Directives:
A) Set down the passage of the profile of Yanqiu Wu from "When Wu chose" to "(CSIRO) in Australia.", word for word.
B) Answer these questions from the profile of Yanqiu Wu:
(i) In what month and year did Wu defend her thesis?
(ii) Her WeChat signature quotes what kind of source?
(iii) At which organization is she now a postdoctoral fellow, and in what country?
C) Continue the profile of Yanqiu Wu from its last sentence.

Quoted passage:
|---|
Yanqiu Wu, PhD’22, having successfully defended her thesis in September 2022, became NYU Shanghai’s third-ever doctoral graduate in Computer Science.
Wu’s WeChat signature is a quote from a Japanese anime : “Do not choose the easy road because things are difficult”. She sees this quote as an excellent summary of her experiences.
When Wu chose to pursue a PhD, some of Wu’s relatives voiced concerns. “They believe what an ideal life looks like is working a steady job and getting married early,” Wu recalled, “They couldn’t understand why I would want to continue my education in a challenging discipline and then probably land a demanding job.” A strongly independent person, Wu was determined to follow through on her passion and vision. “I want to make a living on my own, without having to depend on anyone, no matter how much effort it might require.”
Wu’s choice, as it seems today, yielded great fruit. Fresh from graduating with excellent grades, she is now a postdoctoral fellow at the Commonwealth Scientific and Industrial Research Organization (CSIRO) in Australia.
Wu’s story began years ago when she was an undergraduate in computer science at NYU Shanghai. “It was so interesting to learn how games actually work because I, though a game player, had never given much thought to how games were made and run on a computer.” Wu also got increasingly better, writing a few small programs of her own. “I was so excited when my codes worked.”
|---|
Data listing:
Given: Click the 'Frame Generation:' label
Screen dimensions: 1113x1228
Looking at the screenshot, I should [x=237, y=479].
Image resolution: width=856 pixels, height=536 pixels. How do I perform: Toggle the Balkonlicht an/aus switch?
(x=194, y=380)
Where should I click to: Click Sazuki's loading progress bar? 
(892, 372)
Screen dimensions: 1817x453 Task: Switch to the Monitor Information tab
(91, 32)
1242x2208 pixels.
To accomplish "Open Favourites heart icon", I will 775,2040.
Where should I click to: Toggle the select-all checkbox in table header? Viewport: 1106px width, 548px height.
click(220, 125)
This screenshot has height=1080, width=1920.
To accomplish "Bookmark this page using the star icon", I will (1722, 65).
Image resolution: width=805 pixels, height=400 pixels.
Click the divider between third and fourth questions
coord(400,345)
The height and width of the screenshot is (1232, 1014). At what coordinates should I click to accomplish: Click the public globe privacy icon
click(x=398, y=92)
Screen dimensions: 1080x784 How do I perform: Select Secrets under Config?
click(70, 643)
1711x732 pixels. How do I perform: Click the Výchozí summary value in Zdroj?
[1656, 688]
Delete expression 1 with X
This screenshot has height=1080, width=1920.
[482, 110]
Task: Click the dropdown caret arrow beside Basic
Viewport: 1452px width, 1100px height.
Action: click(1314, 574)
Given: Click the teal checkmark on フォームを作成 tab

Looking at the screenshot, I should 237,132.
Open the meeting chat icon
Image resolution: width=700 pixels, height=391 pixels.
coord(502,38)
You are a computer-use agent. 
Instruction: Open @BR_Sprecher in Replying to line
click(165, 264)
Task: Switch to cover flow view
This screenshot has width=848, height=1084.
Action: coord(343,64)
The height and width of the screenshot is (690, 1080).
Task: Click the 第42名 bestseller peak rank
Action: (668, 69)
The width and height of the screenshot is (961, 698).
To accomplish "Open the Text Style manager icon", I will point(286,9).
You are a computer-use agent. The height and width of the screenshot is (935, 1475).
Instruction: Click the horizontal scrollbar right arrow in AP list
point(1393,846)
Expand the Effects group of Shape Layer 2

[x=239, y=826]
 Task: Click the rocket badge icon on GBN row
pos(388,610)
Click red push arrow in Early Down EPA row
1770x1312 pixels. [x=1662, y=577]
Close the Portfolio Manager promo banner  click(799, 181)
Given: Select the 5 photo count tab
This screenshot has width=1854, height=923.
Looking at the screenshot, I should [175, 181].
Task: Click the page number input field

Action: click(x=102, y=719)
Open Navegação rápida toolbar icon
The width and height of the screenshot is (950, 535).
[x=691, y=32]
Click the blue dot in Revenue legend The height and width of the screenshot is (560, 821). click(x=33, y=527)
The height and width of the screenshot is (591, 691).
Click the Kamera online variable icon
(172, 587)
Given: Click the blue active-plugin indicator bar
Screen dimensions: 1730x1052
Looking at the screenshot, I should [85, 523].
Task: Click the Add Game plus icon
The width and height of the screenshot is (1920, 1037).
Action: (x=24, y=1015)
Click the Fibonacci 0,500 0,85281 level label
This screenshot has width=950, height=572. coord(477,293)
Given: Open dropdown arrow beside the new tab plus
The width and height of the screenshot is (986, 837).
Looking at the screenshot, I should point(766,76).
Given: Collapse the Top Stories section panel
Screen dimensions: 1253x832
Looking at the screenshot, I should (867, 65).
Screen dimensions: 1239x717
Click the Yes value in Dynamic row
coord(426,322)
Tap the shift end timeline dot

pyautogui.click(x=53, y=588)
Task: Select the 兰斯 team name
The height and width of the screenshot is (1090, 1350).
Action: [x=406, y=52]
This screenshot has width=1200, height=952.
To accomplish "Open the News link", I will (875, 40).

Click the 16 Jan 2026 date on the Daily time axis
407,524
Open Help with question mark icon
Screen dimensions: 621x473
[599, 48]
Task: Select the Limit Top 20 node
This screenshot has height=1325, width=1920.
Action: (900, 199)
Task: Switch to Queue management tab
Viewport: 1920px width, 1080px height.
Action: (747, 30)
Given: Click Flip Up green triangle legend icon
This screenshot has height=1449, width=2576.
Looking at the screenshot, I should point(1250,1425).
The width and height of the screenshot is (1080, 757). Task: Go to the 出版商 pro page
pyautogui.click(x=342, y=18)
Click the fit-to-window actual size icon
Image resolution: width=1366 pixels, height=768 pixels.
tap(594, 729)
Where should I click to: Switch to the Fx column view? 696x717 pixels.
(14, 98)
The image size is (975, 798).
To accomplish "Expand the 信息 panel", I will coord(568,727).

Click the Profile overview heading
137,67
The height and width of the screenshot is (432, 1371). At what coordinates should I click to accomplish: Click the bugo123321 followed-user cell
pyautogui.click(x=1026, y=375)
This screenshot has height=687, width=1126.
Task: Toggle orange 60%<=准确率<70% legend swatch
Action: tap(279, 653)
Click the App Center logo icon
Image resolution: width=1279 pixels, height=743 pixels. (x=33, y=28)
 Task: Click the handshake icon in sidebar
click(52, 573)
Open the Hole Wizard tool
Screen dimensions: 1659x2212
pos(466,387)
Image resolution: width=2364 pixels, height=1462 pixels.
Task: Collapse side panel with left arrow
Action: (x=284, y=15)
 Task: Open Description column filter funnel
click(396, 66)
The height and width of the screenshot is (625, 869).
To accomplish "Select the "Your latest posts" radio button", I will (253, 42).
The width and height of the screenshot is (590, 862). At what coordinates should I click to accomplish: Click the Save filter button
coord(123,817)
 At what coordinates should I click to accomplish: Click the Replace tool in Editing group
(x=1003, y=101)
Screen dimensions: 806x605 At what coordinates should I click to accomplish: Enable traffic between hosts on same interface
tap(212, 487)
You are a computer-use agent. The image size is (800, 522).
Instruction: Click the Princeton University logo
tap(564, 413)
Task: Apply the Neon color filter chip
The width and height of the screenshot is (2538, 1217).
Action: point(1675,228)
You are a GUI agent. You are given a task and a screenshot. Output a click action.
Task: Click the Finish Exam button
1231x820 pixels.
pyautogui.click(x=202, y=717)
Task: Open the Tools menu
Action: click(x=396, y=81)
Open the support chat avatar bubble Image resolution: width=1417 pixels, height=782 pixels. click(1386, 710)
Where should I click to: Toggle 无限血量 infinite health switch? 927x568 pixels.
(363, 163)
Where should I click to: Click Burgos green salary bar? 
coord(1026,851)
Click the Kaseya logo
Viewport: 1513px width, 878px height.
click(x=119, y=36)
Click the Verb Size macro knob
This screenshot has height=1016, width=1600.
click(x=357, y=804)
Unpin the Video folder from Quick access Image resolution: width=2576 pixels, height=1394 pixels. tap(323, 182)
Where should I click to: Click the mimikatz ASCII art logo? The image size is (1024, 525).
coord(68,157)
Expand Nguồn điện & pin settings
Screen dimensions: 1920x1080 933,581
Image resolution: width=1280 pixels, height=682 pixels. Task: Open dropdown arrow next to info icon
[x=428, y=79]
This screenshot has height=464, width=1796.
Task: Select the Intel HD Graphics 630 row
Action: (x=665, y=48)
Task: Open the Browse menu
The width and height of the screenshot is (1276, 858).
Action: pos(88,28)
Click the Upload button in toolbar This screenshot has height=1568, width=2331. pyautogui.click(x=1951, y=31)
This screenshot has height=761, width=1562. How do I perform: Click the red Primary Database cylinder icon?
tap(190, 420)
|---|
Task-by-task results:
A)
When Wu chose to pursue a PhD, some of Wu’s relatives voiced concerns. “They believe what an ideal life looks like is working a steady job and getting married early,” Wu recalled, “They couldn’t understand why I would want to continue my education in a challenging discipline and then probably land a demanding job.” A strongly independent person, Wu was determined to follow through on her passion and vision. “I want to make a living on my own, without having to depend on anyone, no matter how much effort it might require.”
Wu’s choice, as it seems today, yielded great fruit. Fresh from graduating with excellent grades, she is now a postdoctoral fellow at the Commonwealth Scientific and Industrial Research Organization (CSIRO) in Australia.

B)
(i) September 2022
(ii) A Japanese anime
(iii) The Commonwealth Scientific and Industrial Research Organization (CSIRO), in Australia

C)
Wu with Professor Keith Ross
It was around that time that Wu met Keith Ross, Professor of Computer Science and Dean of Computer Science, Data Science, and Engineering, who would later become her PhD supervisor. Ross regularly offered research opportunities to his students during the summer, in which Wu actively took part almost every time. These summer researches, furthering her passion for computer science, laid the foundation for her advanced education in the field later.
Encouraged by her curiosity and interest in research, Wu contemplated an application to a PhD program. “I love reading research papers to see what topics are being discussed, discover unresolved problems, and try to come up with solutions.” Although Ross was open to accepting Wu as his PhD student, he still encouraged her to actively apply to other top universities. After considering the factors of supervisor, research area, and school, Wu eventually chose to continue apprenticing under Ross at NYU Shanghai.
Wu (in the middle of front row) with her PhD fellows
Ross’s “lifelong learning” spirit made a profound impact on Wu. In her first year, Wu's team embarked on a new journey of exploring the realm of reinforcement learning. “Keith’s longtime research focus was in computer networks, and he had accomplished tremendous heights,” said Wu. Though Ross’s doctoral dissertation decades ago was relevant to reinforcement learning, picking it up again was “still like starting over”. “I think it took tremendous courage to do what Keith did and I carried this valuable lesson with me,” Wu added.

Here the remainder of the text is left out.